Она поцеловала Леонардо и пригласила его с друзьями в дом.

– Твой отец вне себя от волнения, – сообщил Франческо.

– Я так и думал. – Леонардо вошел в зал. – Чудесно повидать тебя, дядя.

За этой просторной высокой комнатой было несколько спален, два камина, кухня с двориком и мастерские, где время от времени ночевали крестьяне, работавшие на нескольких хуторах да Винчи; выше был второй этаж с тремя комнатами и камином, а десятью ступенями ниже – подвал, куда Леонардо обычно прятал найденных им мертвых животных. Все было выскоблено до блеска; как же, должно быть, гонял и без того старательных Франческо и Алессандру отец Леонардо, чтобы подготовить дом к приезду Лоренцо и его свиты!

Эта комната была заново обставлена постелями, сундуками, скамьями и шкафом – чтобы разместить кое‑кого из младших свитских. Лоренцо отец, без сомнения, отдаст собственную спальню.

– Покуда совсем не размяк, племянничек, поди‑ка побеседуй с отцом, – предложил Франческо, скорчив гримасу.

Леонардо вздохнул, ощутив беспокойство, которое всегда появлялось у него в присутствии отца – словно Леонардо был его учеником, а не сыном.

Пьеро спустился навстречу Леонардо из своей комнаты наверху.

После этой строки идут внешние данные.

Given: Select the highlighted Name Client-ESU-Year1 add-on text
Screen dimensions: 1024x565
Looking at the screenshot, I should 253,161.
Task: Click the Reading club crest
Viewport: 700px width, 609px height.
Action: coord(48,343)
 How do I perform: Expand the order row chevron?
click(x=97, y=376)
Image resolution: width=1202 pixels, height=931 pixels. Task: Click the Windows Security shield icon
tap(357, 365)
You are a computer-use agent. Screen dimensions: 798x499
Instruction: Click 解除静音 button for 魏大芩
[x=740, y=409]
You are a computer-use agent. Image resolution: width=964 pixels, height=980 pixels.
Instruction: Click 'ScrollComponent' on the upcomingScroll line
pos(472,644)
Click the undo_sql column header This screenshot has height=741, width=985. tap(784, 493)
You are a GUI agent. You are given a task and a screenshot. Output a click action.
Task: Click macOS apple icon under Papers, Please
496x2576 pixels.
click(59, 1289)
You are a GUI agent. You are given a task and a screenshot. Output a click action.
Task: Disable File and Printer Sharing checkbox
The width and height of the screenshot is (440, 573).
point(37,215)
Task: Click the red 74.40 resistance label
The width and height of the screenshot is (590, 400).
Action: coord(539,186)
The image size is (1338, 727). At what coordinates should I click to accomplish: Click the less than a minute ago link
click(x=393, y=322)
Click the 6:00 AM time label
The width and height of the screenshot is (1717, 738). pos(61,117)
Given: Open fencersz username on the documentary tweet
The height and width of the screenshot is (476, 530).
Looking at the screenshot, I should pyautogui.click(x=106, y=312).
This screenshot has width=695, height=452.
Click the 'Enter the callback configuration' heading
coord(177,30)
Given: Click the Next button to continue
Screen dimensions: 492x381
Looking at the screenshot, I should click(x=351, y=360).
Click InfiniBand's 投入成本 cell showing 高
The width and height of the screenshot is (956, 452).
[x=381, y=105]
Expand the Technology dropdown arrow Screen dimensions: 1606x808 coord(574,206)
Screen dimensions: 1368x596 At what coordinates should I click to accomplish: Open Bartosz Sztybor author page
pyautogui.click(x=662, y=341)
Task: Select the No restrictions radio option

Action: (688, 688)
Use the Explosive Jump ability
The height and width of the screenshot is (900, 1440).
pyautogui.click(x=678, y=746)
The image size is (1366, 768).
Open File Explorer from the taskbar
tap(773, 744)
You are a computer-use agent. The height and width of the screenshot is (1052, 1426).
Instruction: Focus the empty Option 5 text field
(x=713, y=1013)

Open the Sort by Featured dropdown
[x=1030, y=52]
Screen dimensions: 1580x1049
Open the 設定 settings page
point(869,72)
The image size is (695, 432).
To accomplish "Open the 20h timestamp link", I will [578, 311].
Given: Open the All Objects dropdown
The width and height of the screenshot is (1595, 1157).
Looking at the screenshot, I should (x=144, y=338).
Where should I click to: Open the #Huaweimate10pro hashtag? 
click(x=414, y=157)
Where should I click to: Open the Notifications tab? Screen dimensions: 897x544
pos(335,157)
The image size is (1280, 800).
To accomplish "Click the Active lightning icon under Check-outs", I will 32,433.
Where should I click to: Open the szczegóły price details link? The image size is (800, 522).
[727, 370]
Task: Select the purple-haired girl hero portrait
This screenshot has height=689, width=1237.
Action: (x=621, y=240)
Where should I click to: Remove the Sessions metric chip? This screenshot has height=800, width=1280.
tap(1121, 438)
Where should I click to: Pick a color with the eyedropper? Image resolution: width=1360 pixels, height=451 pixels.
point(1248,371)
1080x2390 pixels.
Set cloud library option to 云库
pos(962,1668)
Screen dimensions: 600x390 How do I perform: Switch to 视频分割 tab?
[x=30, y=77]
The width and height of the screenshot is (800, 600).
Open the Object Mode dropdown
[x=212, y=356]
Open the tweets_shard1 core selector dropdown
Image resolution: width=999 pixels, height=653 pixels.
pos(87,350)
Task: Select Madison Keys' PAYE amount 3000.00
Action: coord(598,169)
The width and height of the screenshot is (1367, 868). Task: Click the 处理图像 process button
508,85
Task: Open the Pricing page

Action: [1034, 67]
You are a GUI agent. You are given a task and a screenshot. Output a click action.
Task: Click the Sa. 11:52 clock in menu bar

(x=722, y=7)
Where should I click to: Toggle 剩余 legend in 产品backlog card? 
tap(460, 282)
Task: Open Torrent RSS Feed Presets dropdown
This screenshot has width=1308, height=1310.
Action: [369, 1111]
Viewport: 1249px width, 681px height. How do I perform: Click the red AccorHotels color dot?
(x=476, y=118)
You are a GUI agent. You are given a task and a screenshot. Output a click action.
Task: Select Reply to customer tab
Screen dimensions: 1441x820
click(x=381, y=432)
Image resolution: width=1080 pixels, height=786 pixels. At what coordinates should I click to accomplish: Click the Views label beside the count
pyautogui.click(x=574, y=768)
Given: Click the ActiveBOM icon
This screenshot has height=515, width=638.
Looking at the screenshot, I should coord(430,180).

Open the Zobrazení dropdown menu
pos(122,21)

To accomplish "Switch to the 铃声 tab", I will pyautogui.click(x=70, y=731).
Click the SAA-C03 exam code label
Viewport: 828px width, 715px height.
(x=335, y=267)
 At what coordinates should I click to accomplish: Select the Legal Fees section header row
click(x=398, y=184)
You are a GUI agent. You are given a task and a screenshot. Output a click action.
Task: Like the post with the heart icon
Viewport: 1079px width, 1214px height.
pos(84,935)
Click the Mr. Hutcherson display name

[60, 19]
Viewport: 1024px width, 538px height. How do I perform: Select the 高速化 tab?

На нем было магистерское одеяние, на голове шелковая шапочка без полей – словно он в любой миг ожидал приезда Лоренцо.

– Приветствую тебя, сын мой, – проговорил он, – и вас также, Сандро Боттичелли.

Сандро поклонился:

– Приветствую вас, синьор Пьеро.

Леонардо с отцом обнялись.

– Франческо, не будешь ли ты так добр устроить друзей моего сына? – спросил Пьеро и крепко взял Леонардо за локоть. – Могу я на несколько минут похитить тебя у товарищей?

– Конечно, отец, – вежливо отвечал Леонардо, позволяя вести себя наверх.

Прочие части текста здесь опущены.